As always, the inability to condition on relevant variables with unknown values “can be misleading” when making an estimate or prediction. But this fact about statistics does not make an overall mean irrelevant. Knowing that there is a high overall rate of malaria in a country is at least somewhat useful in deciding whether to take precautions against malaria when visiting that country—even though a more finely grained analysis of the specific locales within the country could be more valuable. That said, when a difficulty-adjusted estimate of a probability of error becomes available, requiring it to be presented to the triers of fact instead of the group mean would be a sound approach to the relevance objection.
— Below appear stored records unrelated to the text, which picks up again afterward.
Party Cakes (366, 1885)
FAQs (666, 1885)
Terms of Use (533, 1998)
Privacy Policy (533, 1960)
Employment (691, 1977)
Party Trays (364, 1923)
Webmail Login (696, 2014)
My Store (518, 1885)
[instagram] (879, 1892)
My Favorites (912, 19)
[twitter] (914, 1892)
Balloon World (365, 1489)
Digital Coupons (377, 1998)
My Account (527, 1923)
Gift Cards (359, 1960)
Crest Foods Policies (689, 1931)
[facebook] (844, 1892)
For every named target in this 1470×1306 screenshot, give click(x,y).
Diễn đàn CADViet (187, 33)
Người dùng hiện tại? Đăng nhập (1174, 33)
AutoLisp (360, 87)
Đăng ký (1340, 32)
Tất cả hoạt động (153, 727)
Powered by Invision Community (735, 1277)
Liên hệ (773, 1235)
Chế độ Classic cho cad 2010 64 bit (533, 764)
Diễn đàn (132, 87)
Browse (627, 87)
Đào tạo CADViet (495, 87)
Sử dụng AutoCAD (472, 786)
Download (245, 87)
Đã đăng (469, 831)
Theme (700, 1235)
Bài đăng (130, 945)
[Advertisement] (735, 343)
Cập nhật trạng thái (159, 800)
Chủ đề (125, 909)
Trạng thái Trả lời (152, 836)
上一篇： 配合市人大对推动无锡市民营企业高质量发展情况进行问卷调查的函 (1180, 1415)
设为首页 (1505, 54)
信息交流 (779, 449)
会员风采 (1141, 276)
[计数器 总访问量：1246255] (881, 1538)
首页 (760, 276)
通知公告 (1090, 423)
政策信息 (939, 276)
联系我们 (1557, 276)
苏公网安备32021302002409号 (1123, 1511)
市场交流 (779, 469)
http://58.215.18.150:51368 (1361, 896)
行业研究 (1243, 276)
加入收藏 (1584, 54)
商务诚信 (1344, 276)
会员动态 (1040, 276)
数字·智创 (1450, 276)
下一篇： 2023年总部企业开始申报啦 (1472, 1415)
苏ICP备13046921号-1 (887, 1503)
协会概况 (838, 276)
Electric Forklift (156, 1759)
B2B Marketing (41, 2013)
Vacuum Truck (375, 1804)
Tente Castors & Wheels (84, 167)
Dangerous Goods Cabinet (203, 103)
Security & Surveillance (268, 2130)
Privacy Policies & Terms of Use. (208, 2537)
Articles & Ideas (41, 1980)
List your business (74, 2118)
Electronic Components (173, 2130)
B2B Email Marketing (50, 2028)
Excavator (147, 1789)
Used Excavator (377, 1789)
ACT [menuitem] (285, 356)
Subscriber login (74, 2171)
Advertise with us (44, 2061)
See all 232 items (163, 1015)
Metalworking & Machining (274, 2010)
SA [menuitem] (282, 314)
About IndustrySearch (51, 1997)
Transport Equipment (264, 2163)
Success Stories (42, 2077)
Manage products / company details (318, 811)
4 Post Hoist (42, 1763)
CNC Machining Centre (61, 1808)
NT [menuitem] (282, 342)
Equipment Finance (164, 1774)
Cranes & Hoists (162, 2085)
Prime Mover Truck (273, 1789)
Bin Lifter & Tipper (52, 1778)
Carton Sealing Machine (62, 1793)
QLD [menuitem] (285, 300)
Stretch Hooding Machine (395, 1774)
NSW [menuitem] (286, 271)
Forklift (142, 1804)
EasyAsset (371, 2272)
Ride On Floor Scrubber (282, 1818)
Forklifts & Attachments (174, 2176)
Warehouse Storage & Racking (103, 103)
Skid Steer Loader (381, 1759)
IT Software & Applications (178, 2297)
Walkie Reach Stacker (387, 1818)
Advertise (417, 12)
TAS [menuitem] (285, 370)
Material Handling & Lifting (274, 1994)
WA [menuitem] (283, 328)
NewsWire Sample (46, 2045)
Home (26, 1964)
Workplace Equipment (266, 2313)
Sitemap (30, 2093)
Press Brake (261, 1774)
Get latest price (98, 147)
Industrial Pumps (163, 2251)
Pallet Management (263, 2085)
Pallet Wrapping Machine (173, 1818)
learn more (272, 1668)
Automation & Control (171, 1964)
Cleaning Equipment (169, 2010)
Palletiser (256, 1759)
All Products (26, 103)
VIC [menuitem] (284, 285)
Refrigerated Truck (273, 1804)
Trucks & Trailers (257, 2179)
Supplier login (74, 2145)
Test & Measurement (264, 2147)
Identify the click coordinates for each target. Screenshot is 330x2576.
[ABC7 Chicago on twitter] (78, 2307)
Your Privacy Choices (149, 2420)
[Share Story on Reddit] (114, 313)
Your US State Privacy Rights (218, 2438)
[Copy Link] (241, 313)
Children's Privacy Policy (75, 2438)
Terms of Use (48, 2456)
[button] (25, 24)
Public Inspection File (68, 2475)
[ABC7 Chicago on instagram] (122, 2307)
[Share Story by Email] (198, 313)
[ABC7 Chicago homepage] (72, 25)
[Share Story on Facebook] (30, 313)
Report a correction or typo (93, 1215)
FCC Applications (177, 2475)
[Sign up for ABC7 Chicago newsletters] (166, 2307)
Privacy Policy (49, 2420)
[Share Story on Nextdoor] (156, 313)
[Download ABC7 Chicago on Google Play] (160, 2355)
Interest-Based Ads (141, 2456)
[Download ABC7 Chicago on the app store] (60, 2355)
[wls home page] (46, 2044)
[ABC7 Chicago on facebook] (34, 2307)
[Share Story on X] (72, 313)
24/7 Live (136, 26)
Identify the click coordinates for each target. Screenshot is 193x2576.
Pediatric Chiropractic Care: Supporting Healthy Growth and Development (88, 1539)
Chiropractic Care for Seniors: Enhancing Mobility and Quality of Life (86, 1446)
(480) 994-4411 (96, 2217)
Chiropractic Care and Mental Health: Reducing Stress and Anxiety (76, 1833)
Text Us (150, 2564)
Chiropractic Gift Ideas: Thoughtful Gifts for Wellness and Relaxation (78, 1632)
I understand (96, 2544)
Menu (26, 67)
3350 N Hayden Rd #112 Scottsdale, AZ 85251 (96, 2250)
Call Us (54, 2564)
The experiments described in the report to NIJ are fascinating in many respects. In the long run, the ideas and findings could lead to better estimates of accuracy (error rates) for use in court. More immediately, one can ask how the error rates seen in these experiments compare to earlier findings (reviewed in the report and on this blog). But it is hard to make meaningful comparisons. In the first of the three experiments in the NIJ-funded research, 56 examiners were recruited from participants in the 2011 IAI Educational Conference. These examiners (a few of whom were not latent-print examiners) made forced judgments with a time constraint about the association (positive or negative) of many pairs of prints. The following classification table can be inferred from the text of the report:

Truly Positive Truly Negative
Positive Reported 985 37
Negative Reported 163 1107
Total 1148 1144

The observed sensitivity, P(say + | is +), across the examiners and comparisons was 985/1148 = 85.8%, and the observed specificity, P(say – | is –), was 1107/1144 = 96.8%. The corresponding conditional error proportions are 14.2% for false negatives and 3.2% for false positives. These error rates are higher than those in other research, but in those experiments, the examiners could declare a comparison to be inconclusive and did not have to make a finding within a fixed time. These constraints were modified in a subsequent experiment in the NIJ-funded study, but the report does not provide a sufficient description to produce a complete table.

References
1. National Institute of Justice, “Defining the Difficulty of Fingerprint Comparisons,” March 22, 2018, NIJ.gov: https://nij.gov/topics/forensics/evidence/impression/Pages/defining-difficulty-of-fingerprint-comparisons.aspx

2. Jennifer Mnookin, Philip J. Kellman, Itiel Dror, Gennady Erlikhman, Patrick Garrigan, Tandra Ghose, Everett Metler, & Dave Charlton, Error Rates for Latent Fingerprinting as a Function of Visual Complexity and Cognitive Difficulty, May 2016, https://www.ncjrs.gov/pdffiles1/nij/grants/249890.pdf

3. Philip J. Kellman, Jennifer L. Mnookin, Gennady Erlikhman, Patrick Garrigan, Tandra Ghose, Everett Mettler, David Charlton, & Itiel E. Dror, Forensic Comparison and Matching of Fingerprints: Using Quantitative Image Measures for Estimating Error Rates through Understanding and Predicting Difficulty, PLOS One, May 2, 2014, https://doi.org/10.1371/journal.pone.0094617

4. Frederic M. Lord, The Relationship of the Reliability of Multiple-Choice Test to the Distribution of Item Difficulties, 18 Psychometrika 181 (1952).